For each one-unit increase in previous qualification grade, the log-odds of graduating increases by 0.0107. Since the p-value is 0.0087 (significant at the 0.01 level), this variable has a statistically significant positive association with graduation likelihood. This suggests that better prior grades moderately increase the likelihood of graduation.
A one-unit increase in admission grade is associated with a 0.0126 increase in the log-odds of graduating. This is statistically significant at the 0.001 level, indicating that higher admission grades are strongly associated with a higher likelihood of graduation. This result could imply that students who perform better on admission exams are more likely to succeed.
For semester1_grades, the coefficient is positive but not statistically significant (p = 0.291). This suggests that grades in the first semester do not have a statistically meaningful impact on the likelihood of graduation. It may imply that early grades alone aren’t a strong predictor of final graduation outcomes, though further investigation could help clarify this.
For semester2_grades, the coefficient is positive and highly significant (p < 0.001), indicating that for each one-unit increase in second-semester grades, the log-odds of graduation increase by 0.2824. This suggests a strong positive relationship between second-semester performance and graduation likelihood, implying that academic performance in the second semester may be crucial for successful graduation
Null deviance of 4859.8 and Residual deviance of 3369.5 suggest that the model explains a substantial amount of variability compared to the baseline (null) model.
To construct the confidence interval for semester2_grades attribute, I am using the standard error from the model summary
coef_estimate <- coef(logit_model)["`Curricular units 2nd sem (grade)`"]
std_error <- summary(logit_model)$coefficients["`Curricular units 2nd sem (grade)`", "Std.

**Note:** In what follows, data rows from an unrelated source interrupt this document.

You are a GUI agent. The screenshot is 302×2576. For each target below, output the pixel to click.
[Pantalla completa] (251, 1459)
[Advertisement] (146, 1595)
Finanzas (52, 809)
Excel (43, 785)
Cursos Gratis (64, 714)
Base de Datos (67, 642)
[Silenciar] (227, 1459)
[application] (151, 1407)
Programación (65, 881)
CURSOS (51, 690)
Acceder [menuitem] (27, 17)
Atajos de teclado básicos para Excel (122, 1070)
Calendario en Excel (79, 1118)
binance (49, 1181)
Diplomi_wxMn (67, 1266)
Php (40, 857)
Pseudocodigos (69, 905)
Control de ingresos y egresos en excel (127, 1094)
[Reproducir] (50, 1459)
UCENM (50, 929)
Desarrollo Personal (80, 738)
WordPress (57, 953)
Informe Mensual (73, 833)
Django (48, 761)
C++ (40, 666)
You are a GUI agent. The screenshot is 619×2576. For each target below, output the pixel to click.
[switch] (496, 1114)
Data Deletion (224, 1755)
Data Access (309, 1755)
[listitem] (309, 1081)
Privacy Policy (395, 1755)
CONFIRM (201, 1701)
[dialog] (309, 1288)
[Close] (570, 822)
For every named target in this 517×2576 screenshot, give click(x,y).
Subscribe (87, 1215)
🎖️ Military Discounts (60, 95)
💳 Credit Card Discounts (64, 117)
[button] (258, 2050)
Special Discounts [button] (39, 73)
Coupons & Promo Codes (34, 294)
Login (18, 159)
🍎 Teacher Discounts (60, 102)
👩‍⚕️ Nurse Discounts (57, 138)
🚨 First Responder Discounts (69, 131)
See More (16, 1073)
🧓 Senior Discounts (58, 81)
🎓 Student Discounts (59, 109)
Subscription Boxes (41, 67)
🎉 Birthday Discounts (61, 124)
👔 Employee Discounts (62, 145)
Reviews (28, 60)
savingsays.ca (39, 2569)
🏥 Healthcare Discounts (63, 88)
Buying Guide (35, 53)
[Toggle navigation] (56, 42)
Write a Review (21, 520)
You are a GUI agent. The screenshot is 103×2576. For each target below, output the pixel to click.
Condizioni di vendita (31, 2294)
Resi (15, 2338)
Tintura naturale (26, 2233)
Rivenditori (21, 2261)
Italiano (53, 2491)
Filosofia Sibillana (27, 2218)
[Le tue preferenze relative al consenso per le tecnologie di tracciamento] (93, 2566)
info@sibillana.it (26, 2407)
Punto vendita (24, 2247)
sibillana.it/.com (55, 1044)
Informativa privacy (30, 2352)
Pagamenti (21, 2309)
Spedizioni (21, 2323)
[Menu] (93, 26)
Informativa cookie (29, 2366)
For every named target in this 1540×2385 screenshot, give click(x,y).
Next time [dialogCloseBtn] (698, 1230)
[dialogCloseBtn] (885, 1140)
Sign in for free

Error"]
# Calculate the 95% CI
ci_lower <- coef_estimate - 1.96 * std_error
ci_upper <- coef_estimate + 1.96 * std_error
c(ci_lower, ci_upper)
## `Curricular units 2nd sem (grade)` `Curricular units 2nd sem (grade)`
## 0.2469712 0.3178807
The 95% confidence interval for the coefficient of semester2_grades is [0.2470,0.3179]. Since the entire interval is positive and does not include zero, it strongly suggests a significant positive effect of second-semester grades on the likelihood of graduation. This aligns with the earlier finding that this predictor is highly statistically significant (p < 0.001).
With this interval, we can interpret that, for each additional unit in second-semester grades, the log-odds of graduation increase by somewhere between 0.2470 and 0.3179. This reflects a consistent impact, indicating that better performance in the second semester is associated with a higher probability of graduating.
It suggests that students who perform well in the second semester are considerably more likely to graduate.